### TRECHO SELECIONADO
*****
Um parágrafo de Martha Batalha.
Acho no mínimo mais honesto por parte do crítico que, em vez de despejar juízos do galho mais alto, ponha os pés no chão e discorra devagarinho pra gente sobre o porquê gostou ou desgostou de algo, já que é só assim que o leitor pode, por exemplo, criticá-lo. Ao que tudo indica o juízo de valor não tem um solo lá muito firme sobre o qual se sustente, mas, se pelo menos um esforço puder ser feito para que a coisa não vire no mínimo uma bagunça, creio que embasar nossos juízos e se preocupar em dar uma explicação mais demorada é um passo interessante para que nossas opiniões deixem de parecer tão arbitrárias e, afinal de contas, fomentem o debate.
Gosto nessas horas sempre de lembrar um comentário feito pelo grande crítico britânico (britânico?) William Empson num livro porreta que ele publicou quando era mais novo do que eu e você. Diz algo como: toda forma de beleza não explicada me aborrece. Resume de forma admirável o que penso a respeito do esforço crítico: buscar deixar bem claro qual a minha opinião, nem tanto pra vedar as frestas do argumento e me sentir enfim livre de refutações incômodas, mas, antes, para que o leitor participe da minha reação prolongada, eventualmente contribuindo com um ponto diverso e eventualmente, por que não?, me fazendo confrontar o fato de que minha formação literária pelo jeito não é tão sólida como fantasio. O crítico literário muitas vezes é só isso: alguém que se expõe ao ridículo e erra em público.
*****
### DADOS DE ORIGEM
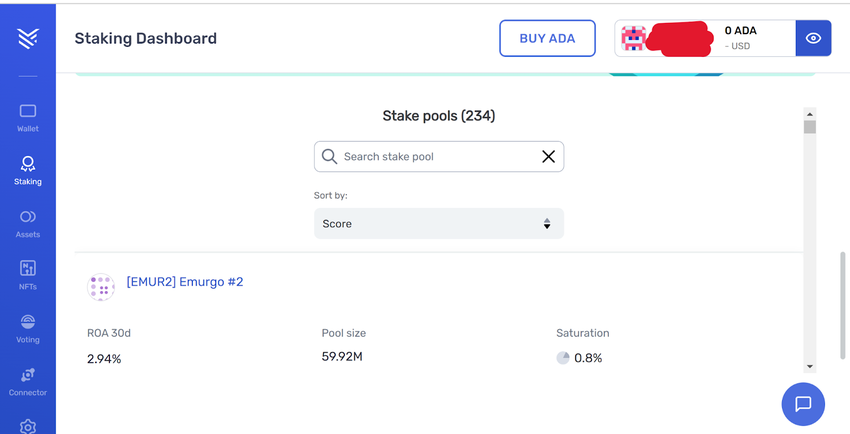Click the 0 ADA wallet balance
The height and width of the screenshot is (434, 850).
tap(740, 31)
*****
### SEU OBJETIVO
Atualize a passagem do texto sobre crítica literária que começa em "Um parágrafo de" e segue até "fomentem o debate.", trocando "juízos" por "julgamentos". O material não tem nenhuma relação com o texto sobre crítica literária.

### RESULTADO DO EXERCÍCIO
Um parágrafo de Martha Batalha.
Acho no mínimo mais honesto por parte do crítico que, em vez de despejar julgamentos do galho mais alto, ponha os pés no chão e discorra devagarinho pra gente sobre o porquê gostou ou desgostou de algo, já que é só assim que o leitor pode, por exemplo, criticá-lo. Ao que tudo indica o juízo de valor não tem um solo lá muito firme sobre o qual se sustente, mas, se pelo menos um esforço puder ser feito para que a coisa não vire no mínimo uma bagunça, creio que embasar nossos julgamentos e se preocupar em dar uma explicação mais demorada é um passo interessante para que nossas opiniões deixem de parecer tão arbitrárias e, afinal de contas, fomentem o debate.